Around 30 curious students followed me and the other TAs into the Paddock: a large stretch of grass in the middle of Downing College. We lay on the ground and as I began explaining the phenomenon of the Perseids to them, a streak of bright light flashed across the sky, greeted by a chorus of “Yabai!” and a spatter of confused voices frantically searching, “Where? Where?” A few of them said that they had never seen a shooting star before tonight: light pollution had meant that for them, even stars were a mere cameo in the Tokyo sky. We didn’t have to wait long before another meteor appeared, and the next couple of hours became a symphony of excited chatter with the occasional gasps of “Oooh!” and “Ahhh!” 
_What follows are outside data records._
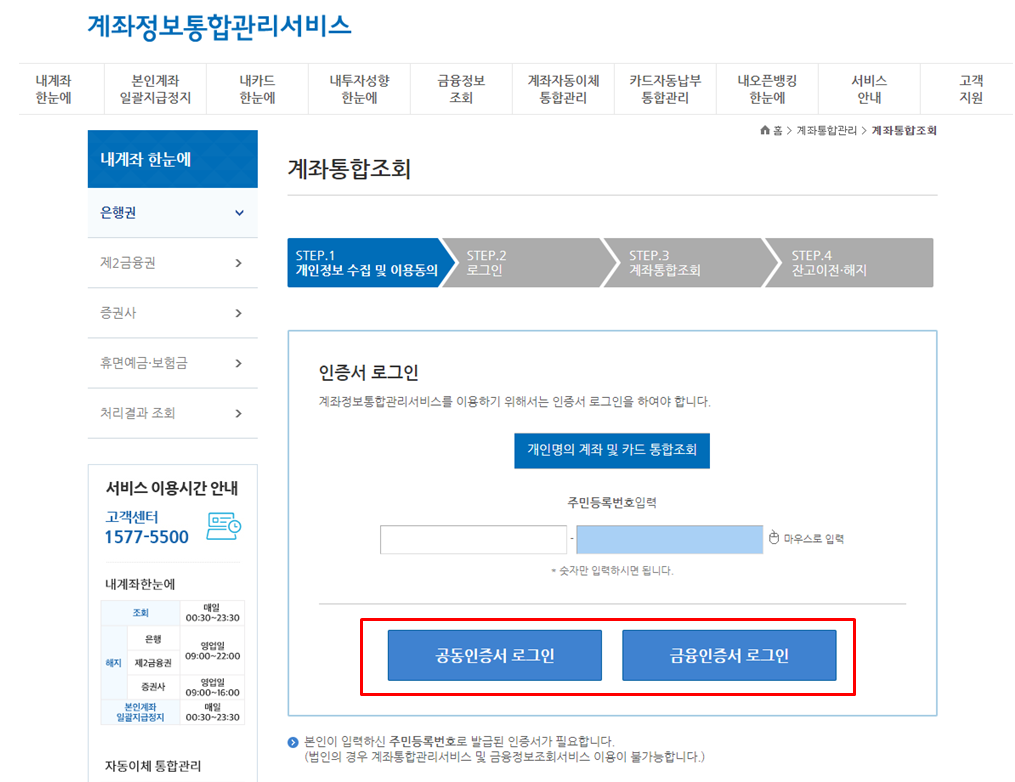Click the 공동인증서 로그인 button
This screenshot has width=1015, height=782.
494,655
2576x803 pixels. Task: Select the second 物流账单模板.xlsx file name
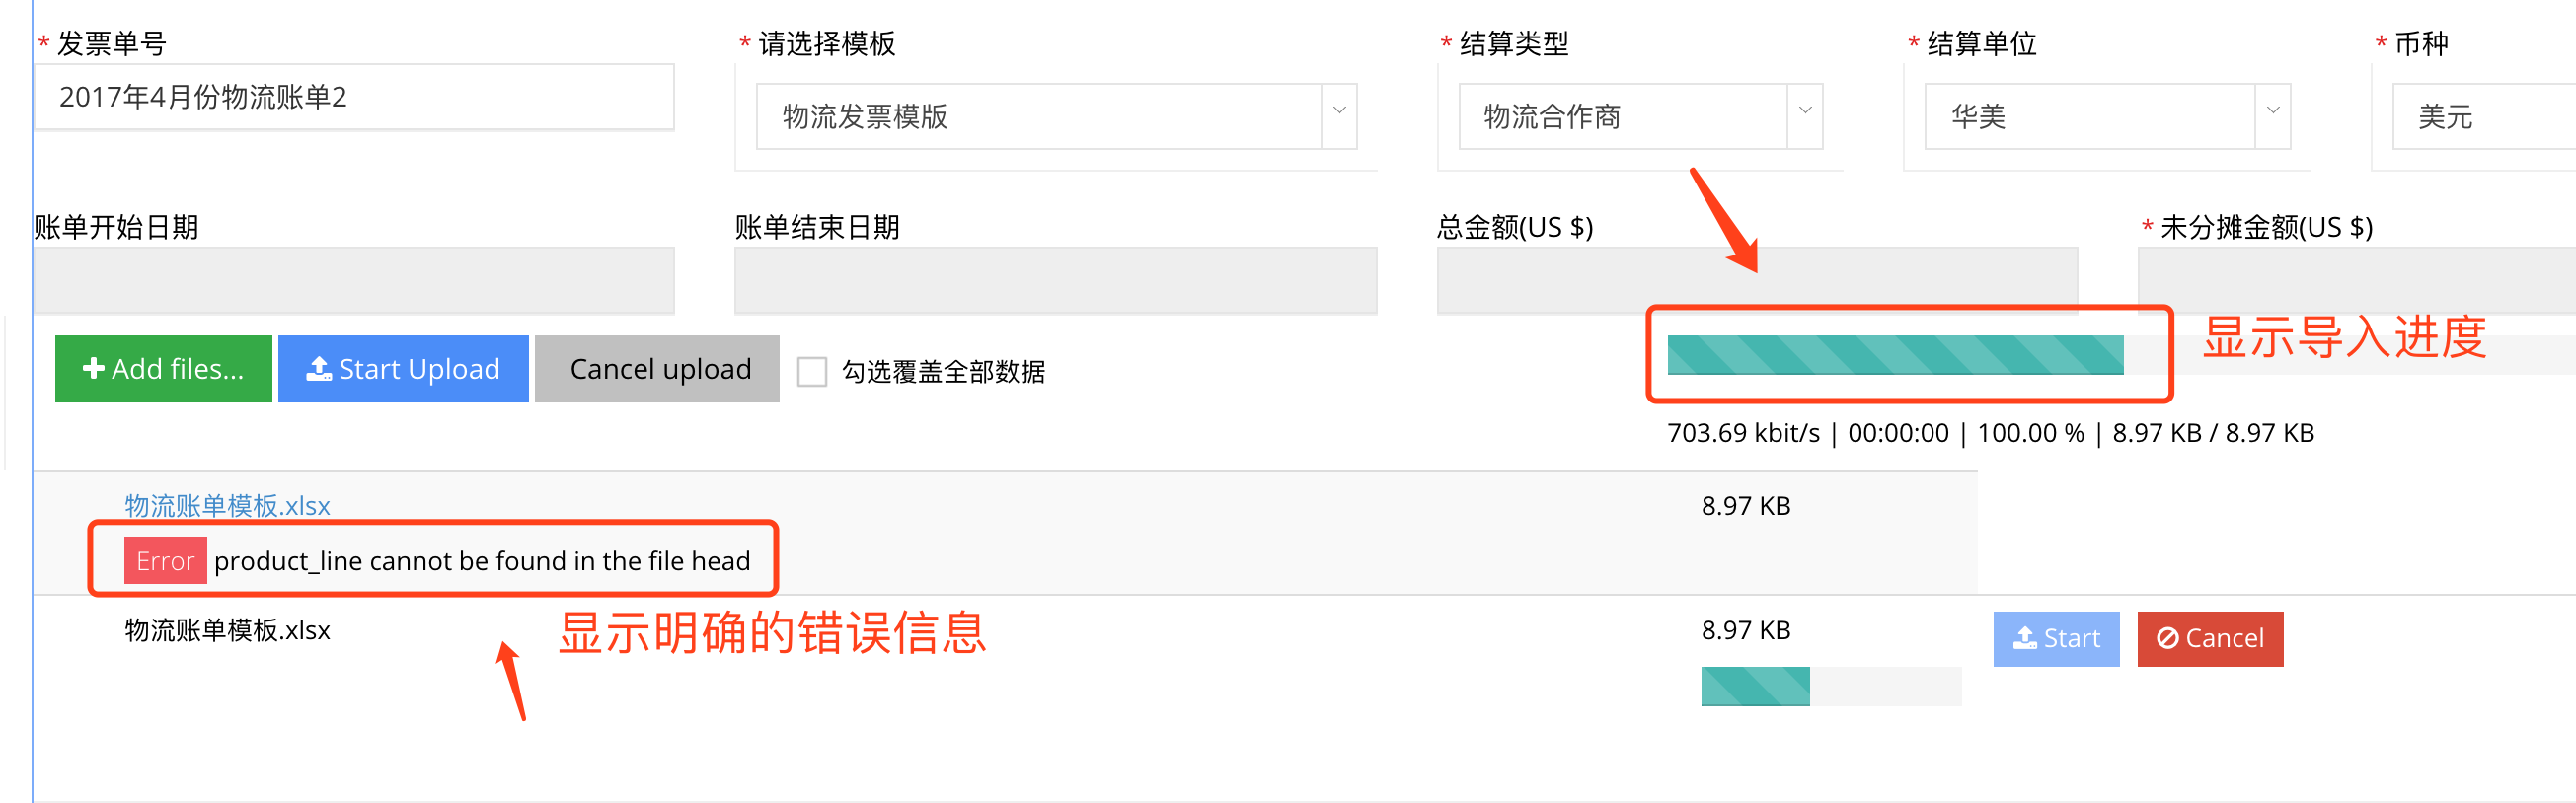pyautogui.click(x=227, y=631)
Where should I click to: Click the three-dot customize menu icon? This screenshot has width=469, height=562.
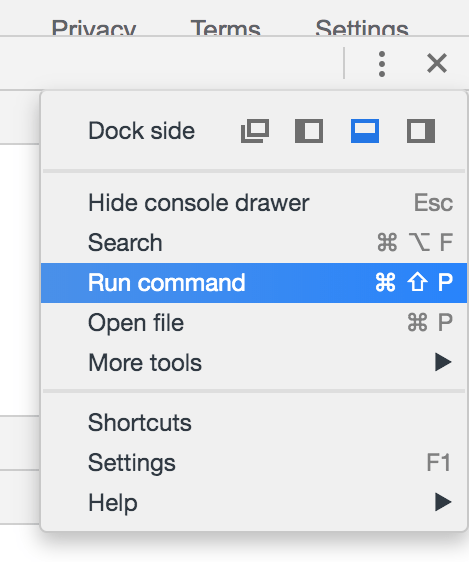coord(382,64)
The Japanese had already established a reputation for their synchronous exclamations at almost everything, and this was another masterclass. We must have witnessed around 20-30 meteors, each one greeted with as much delight and excitement as the last. Around midnight, it started getting cold so we returned to our rooms to get our jackets, and one of the other TAs (Ashley) warmed us up with cups of tea in his kitchen. We then returned to the Paddock to marvel some more under the stars, and this time I brought my binoculars.

If you have ever pointed some binoculars at the night sky, you will know just how much more you can see than with the naked eye. I managed to show the students Andromeda Galaxy, and by this time the Pleiades had risen above the horizon and so, showed them this magnificent cluster of stars. I felt a sharp pang of nostalgia as I remembered first seeing this cluster as a kid in Budhanilkantha and wondering what it was, noting to myself that it looked like a miniature ‘big dipper’ but being uncertain, because its form was only just discernible through my naked eye. 

The summer school was a great experience for me and I learnt a lot of things about myself, education and Japanese culture. I was lucky to be able to work with such a diverse, talented and friendly group of TAs who were a fountain of knowledge with expertise in many varied areas. The Japanese students were an especially friendly and polite group of people who were always enthusiastic about almost anything and everything, and I hope I have made many lasting friendships! Perhaps one day, I may make the journey around the world to see stars in Japan with them.

Intro to Guest Blogger: Kaustuv Joshi

Last time I remember having momo with this guy was back in 2004 just before he was to set sail for Great Britain. Now currently studying medicine at the prestigious University of Cambridge, nothing seems to be stopping him. 

Madeinepal hopes to see him goofing around the far east in the near future.